The Helisii were one of the tribal states of the Lugii, a Germanic tribe. They were attested by the Roman historian Tacitus (Germania 43:3); this brief reference is the only mention of them as such in history.

Ancient sources consider the border between Greater Germany and Scythia to be the River Vistula. It, however, bends to the east to place all of central and southern Poland on the ancient Germania bank.

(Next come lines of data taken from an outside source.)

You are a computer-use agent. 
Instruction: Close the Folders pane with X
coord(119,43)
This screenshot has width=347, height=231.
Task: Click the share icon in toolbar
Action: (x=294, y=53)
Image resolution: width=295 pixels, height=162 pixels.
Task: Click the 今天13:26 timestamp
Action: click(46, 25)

That Germanic expansion reached  western Poland at least is unquestioned. Silesia was German in later historical times. It probably was the home of the Lugii, who are supposed in the sources to be in the eastern half of Suebia, which name descends to modern Schwaben. The Suebi were divided by the Black Forest. Today's Black Forest, which is a scarcely forested remnant, does not fit the description, but in ancient times it must have extended across most of southern Schwaben. The Lugii, then, as eastern Suebi, were most likely in Poland and Czechoslovakia.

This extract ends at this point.